[To do]: Look through the listing and locate every line containing the word "Given"; copy those lines.

[Dataset excerpts]:

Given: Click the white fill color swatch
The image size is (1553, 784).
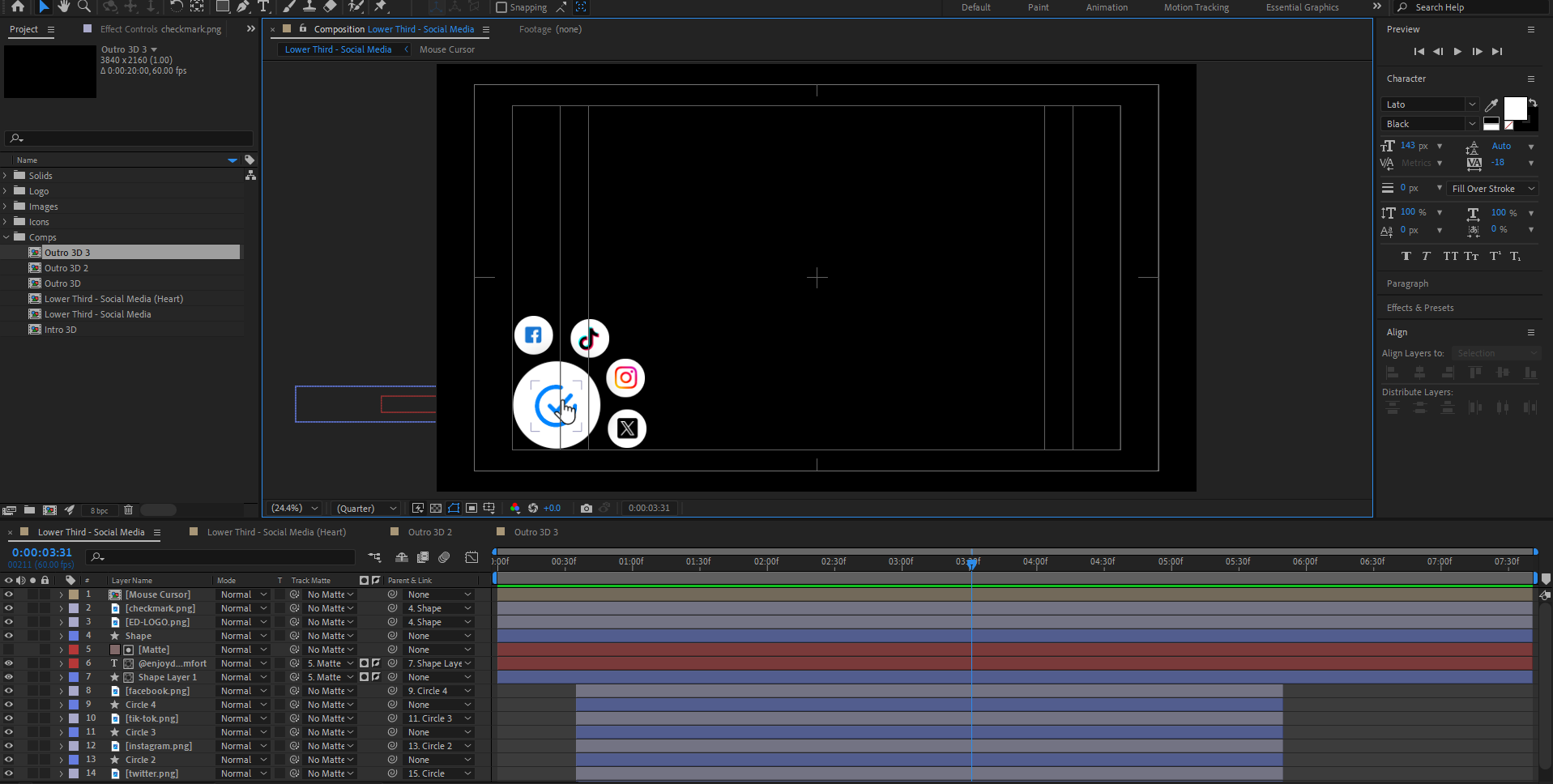Looking at the screenshot, I should tap(1515, 108).
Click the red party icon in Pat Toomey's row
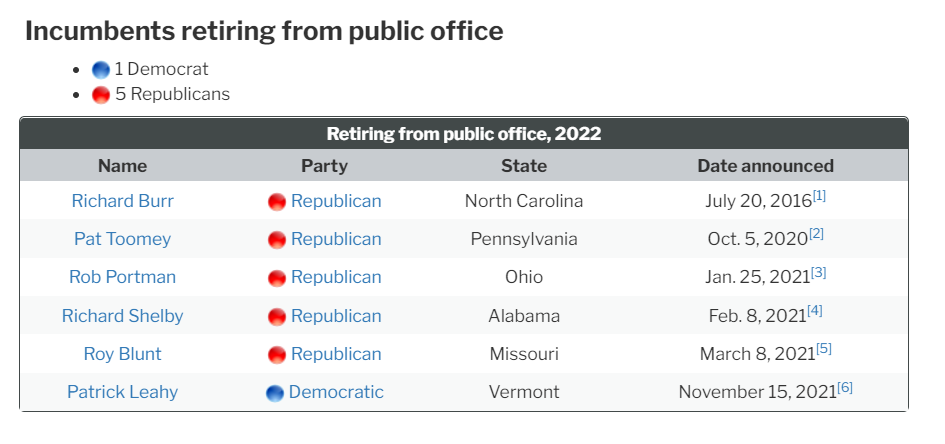945x444 pixels. click(277, 240)
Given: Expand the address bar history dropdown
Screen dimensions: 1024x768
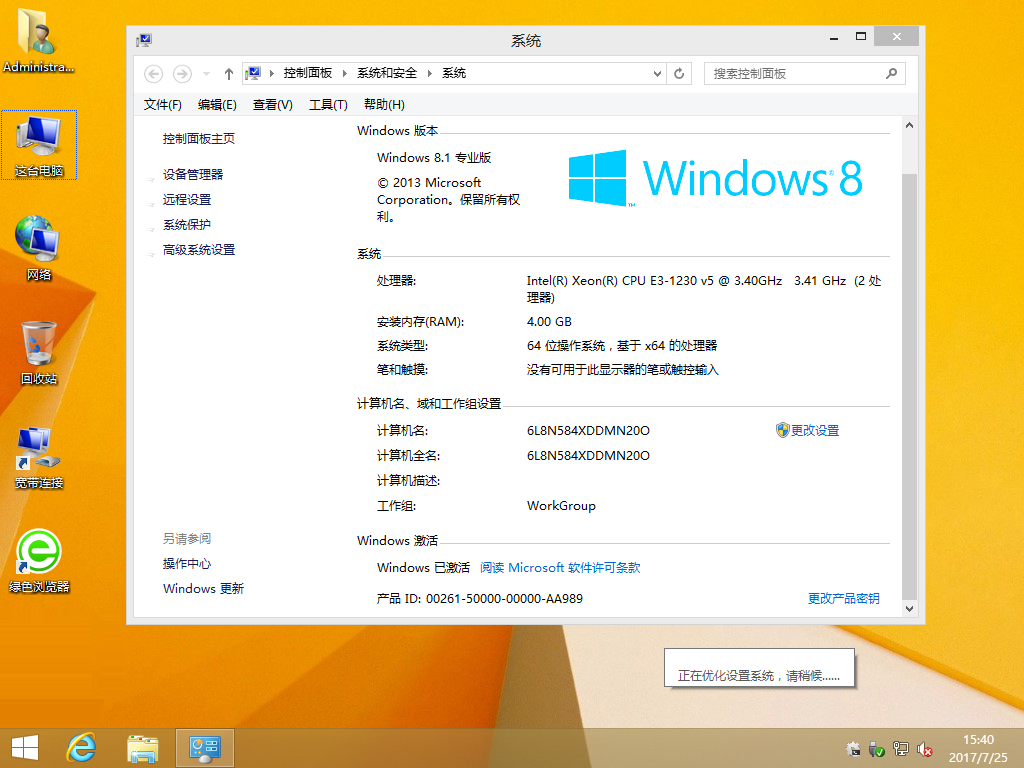Looking at the screenshot, I should tap(657, 73).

[Solved exercise]:
Given: Click the white fill color swatch
Given: Expand the address bar history dropdown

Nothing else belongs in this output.